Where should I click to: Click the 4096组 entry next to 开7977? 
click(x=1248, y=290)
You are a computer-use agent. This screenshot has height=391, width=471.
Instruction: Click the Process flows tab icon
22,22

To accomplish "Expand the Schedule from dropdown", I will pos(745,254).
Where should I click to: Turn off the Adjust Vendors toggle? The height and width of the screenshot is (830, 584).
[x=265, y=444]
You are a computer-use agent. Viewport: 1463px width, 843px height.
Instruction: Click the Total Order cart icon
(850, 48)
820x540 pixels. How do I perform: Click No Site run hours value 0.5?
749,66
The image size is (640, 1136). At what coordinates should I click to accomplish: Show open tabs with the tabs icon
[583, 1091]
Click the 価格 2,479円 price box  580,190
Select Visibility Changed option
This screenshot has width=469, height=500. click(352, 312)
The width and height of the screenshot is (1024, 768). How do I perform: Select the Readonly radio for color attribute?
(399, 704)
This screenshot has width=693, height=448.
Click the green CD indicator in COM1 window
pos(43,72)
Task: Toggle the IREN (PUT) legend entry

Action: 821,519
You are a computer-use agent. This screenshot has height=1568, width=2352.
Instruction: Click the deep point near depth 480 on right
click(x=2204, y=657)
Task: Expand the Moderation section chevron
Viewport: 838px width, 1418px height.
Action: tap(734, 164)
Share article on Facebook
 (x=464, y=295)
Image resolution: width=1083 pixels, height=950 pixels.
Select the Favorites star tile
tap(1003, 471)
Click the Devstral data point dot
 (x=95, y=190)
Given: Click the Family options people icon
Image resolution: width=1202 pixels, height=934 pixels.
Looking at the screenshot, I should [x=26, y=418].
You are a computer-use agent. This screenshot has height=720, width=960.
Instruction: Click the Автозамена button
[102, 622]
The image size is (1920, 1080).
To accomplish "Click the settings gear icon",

* * * * * * *

(Your objective)
Reproduce the material above line for line, with its wording, punctuation and characters unchanged.

(Written reply)
Where should I click to: Click the 4096组 entry next to 开7977? 
click(x=1248, y=290)
You are a computer-use agent. This screenshot has height=391, width=471.
Instruction: Click the Process flows tab icon
22,22

To accomplish "Expand the Schedule from dropdown", I will pos(745,254).
Where should I click to: Turn off the Adjust Vendors toggle? The height and width of the screenshot is (830, 584).
[x=265, y=444]
You are a computer-use agent. Viewport: 1463px width, 843px height.
Instruction: Click the Total Order cart icon
(850, 48)
820x540 pixels. How do I perform: Click No Site run hours value 0.5?
749,66
The image size is (640, 1136). At what coordinates should I click to accomplish: Show open tabs with the tabs icon
[583, 1091]
Click the 価格 2,479円 price box  580,190
Select Visibility Changed option
This screenshot has width=469, height=500. click(352, 312)
The width and height of the screenshot is (1024, 768). How do I perform: Select the Readonly radio for color attribute?
(399, 704)
This screenshot has width=693, height=448.
Click the green CD indicator in COM1 window
pos(43,72)
Task: Toggle the IREN (PUT) legend entry

Action: 821,519
You are a computer-use agent. This screenshot has height=1568, width=2352.
Instruction: Click the deep point near depth 480 on right
click(x=2204, y=657)
Task: Expand the Moderation section chevron
Viewport: 838px width, 1418px height.
Action: tap(734, 164)
Share article on Facebook
 (x=464, y=295)
Image resolution: width=1083 pixels, height=950 pixels.
Select the Favorites star tile
tap(1003, 471)
Click the Devstral data point dot
 (x=95, y=190)
Given: Click the Family options people icon
Image resolution: width=1202 pixels, height=934 pixels.
Looking at the screenshot, I should [x=26, y=418].
You are a computer-use agent. This screenshot has height=720, width=960.
Instruction: Click the Автозамена button
[102, 622]
The image size is (1920, 1080).
To accomplish "Click the settings gear icon",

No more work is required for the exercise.